Post/teca dicembre 2011


Il numero di dicembre del 2011, Post/Teca 12.2011


di Sergej pubblicato il 1 gennaio 2012

Si fanno bilanci quando si ha qualcosa da mettere sulla bilancia, e ovviamente quando si dispone di una bilancia. Premesso questo, cosa ci lascia il 2011 appena trascorso? Un premier che se ne va (Berlusconi) e uno che viene chiamato (Monti, da Napolitano). Un Paese, l’Italia, che non "riesce a crescere" - perché dicono che è un imperativo questa cosa del "crescere". Abbiamo finito il lievito? Per forza dobbiamo ingrassare, diventare sempre più obesi? Fare la fine di quello che, come dice Giobbe Covatta, per farsi il bidé è costretto a mettersi lo specchietto retrovisore?

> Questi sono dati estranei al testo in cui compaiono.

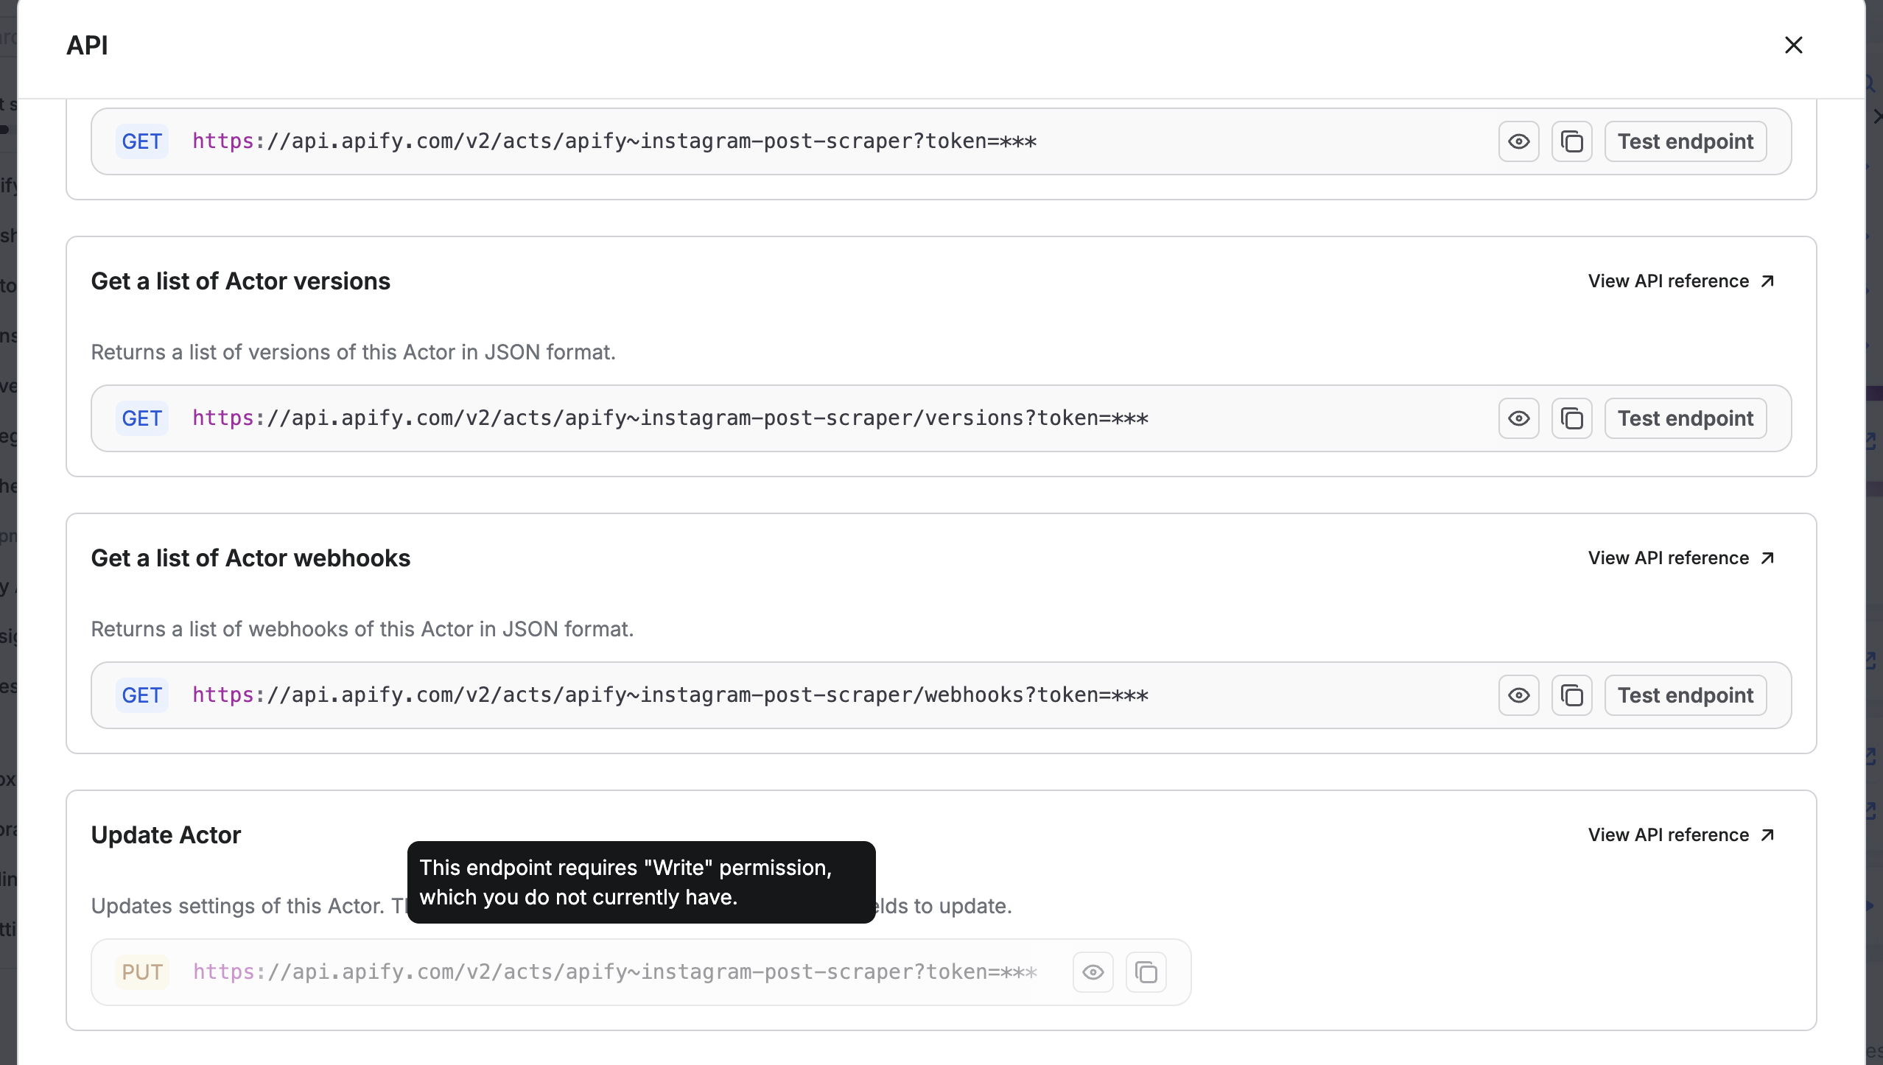Copy the Get Actor endpoint URL
Image resolution: width=1883 pixels, height=1065 pixels.
coord(1571,141)
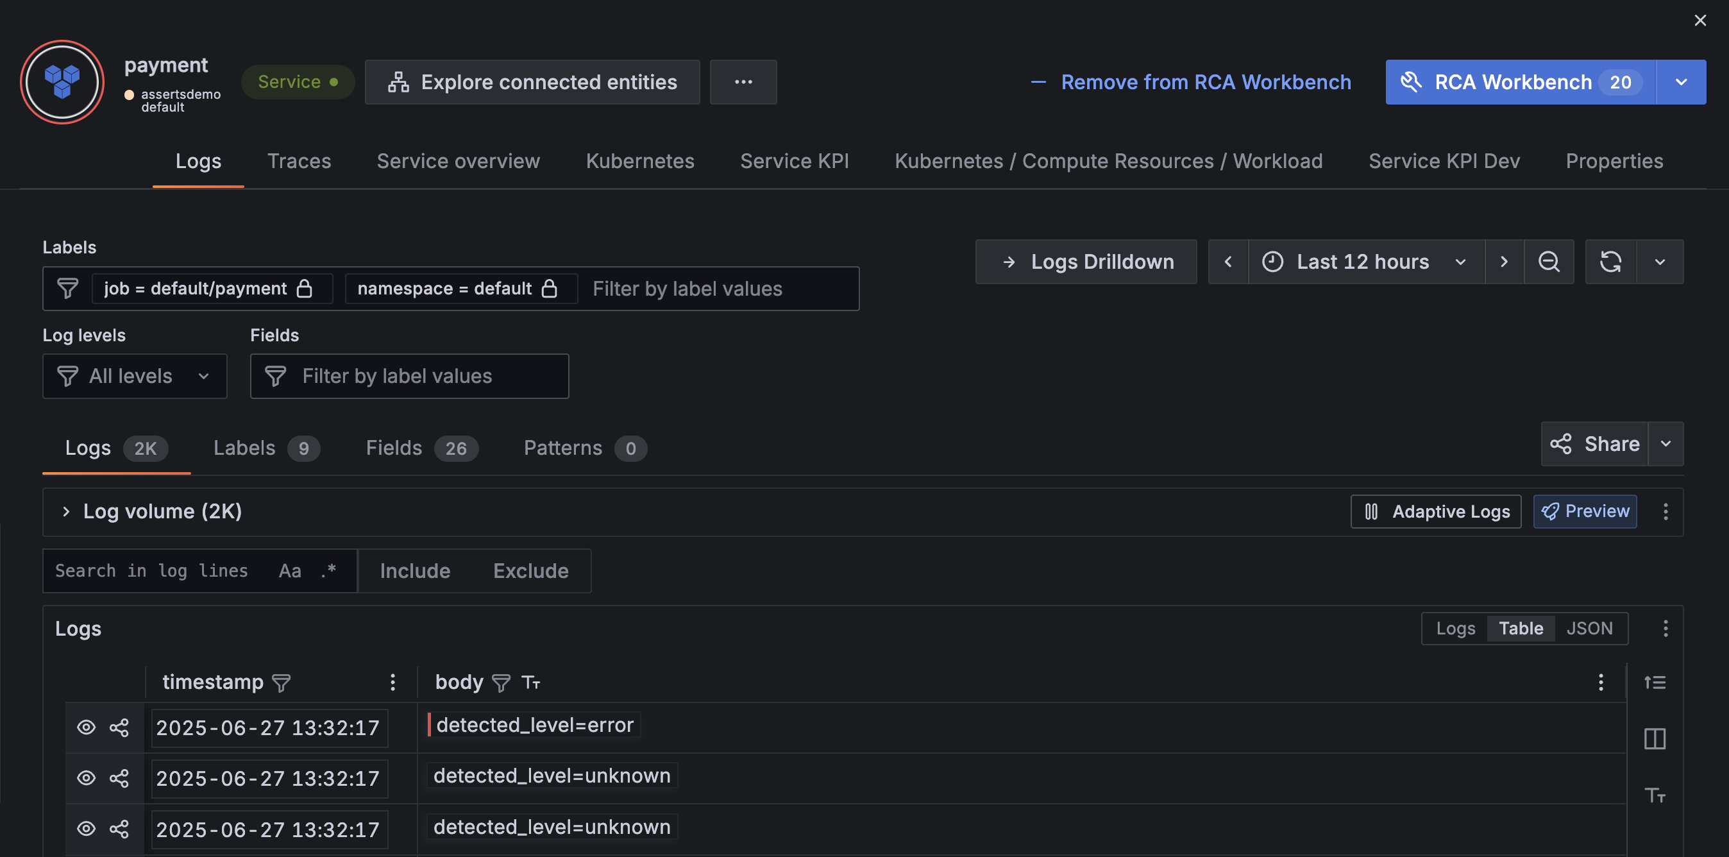Toggle eye icon on first log row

Cosa significa crescere, cosa ci fa veramente "crescere", esiste anche una cosa chiamata "decrescita felice"... Elucubrazioni di fine d’anno mentre il vecchio anno fatica ad andare via - gli hanno aumentato la durata del lavoro, quest’anno sarà costretto ad andare in pensione in età più tarda anche lui... (questa è una vignetta di Vauro).

Post/teca non fa bilanci, neppure nel suo numero di dicembre. Continua a raccogliere frammenti, materiali sedimentari, scarti, briciole che qualcuno ha lasciato per tracciare strade che si sono perdute. La convinzione è che almeno una di queste parole collazionate possa servire. A te, lettore/lettrice. A noi tutti per andare di un altro passo avanti.